С 1911 года Морган и его соратники начали публиковать серию работ, в которых экспериментально, на основе многочисленных опытов с дрозофилами, доказывалось, что гены — это материальные частицы, определяющие наследственную изменчивость, и что их носителями служат хромосомы клеточного ядра. Тогда и была сформулирована в основных чертах хромосомная теория наследственности, подтвердившая и подкрепившая законы, открытые Менделем.

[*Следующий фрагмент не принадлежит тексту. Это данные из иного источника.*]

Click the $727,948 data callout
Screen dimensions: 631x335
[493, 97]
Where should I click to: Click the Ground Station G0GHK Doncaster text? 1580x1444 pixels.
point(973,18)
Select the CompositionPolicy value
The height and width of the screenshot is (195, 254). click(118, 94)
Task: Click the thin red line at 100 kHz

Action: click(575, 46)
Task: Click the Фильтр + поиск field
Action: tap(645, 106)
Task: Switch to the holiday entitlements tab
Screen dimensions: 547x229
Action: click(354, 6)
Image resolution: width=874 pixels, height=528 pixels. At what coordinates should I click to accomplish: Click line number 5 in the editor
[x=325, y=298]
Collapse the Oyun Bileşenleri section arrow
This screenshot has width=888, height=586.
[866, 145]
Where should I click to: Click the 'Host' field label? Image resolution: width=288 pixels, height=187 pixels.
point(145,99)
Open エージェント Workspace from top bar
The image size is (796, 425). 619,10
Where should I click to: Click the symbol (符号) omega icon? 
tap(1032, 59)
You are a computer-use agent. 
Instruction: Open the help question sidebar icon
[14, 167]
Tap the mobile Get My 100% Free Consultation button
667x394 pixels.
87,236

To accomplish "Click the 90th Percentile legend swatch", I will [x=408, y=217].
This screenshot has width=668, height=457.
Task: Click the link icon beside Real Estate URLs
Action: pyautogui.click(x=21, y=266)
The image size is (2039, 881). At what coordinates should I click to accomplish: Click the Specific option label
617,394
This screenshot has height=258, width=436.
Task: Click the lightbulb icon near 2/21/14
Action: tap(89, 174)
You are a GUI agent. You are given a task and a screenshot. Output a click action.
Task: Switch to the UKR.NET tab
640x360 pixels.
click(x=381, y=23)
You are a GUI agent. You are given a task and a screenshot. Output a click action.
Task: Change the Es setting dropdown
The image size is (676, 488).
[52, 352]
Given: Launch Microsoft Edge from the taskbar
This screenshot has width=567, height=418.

Один из соратников учёного Альфред Стёртевант вспоминал:
«Боюсь, что я не смогу дать представление об атмосфере, царившей в лаборатории. Я думаю, это было нечто такое, что нужно пережить, чтобы полностью оценить. Одним из крупнейших достоинств этого места было присутствие обоих — и Моргана, и Вильсона. Так студенты, специализирующиеся у одного из них, очень часто видели другого. Они дополняли друга в целом ряде отношений и были большими друзьями. В первые годы работы в Колумбийском университете мы кормили дрозофилу бананами, и в углу комнаты всегда висела большая связка бананов. Комната Вильсона находилась через несколько дверей от нашей, по коридору. Он очень любил бананы, так нашлась ещё одна побудительная причина часто посещать „мушиную комнату“.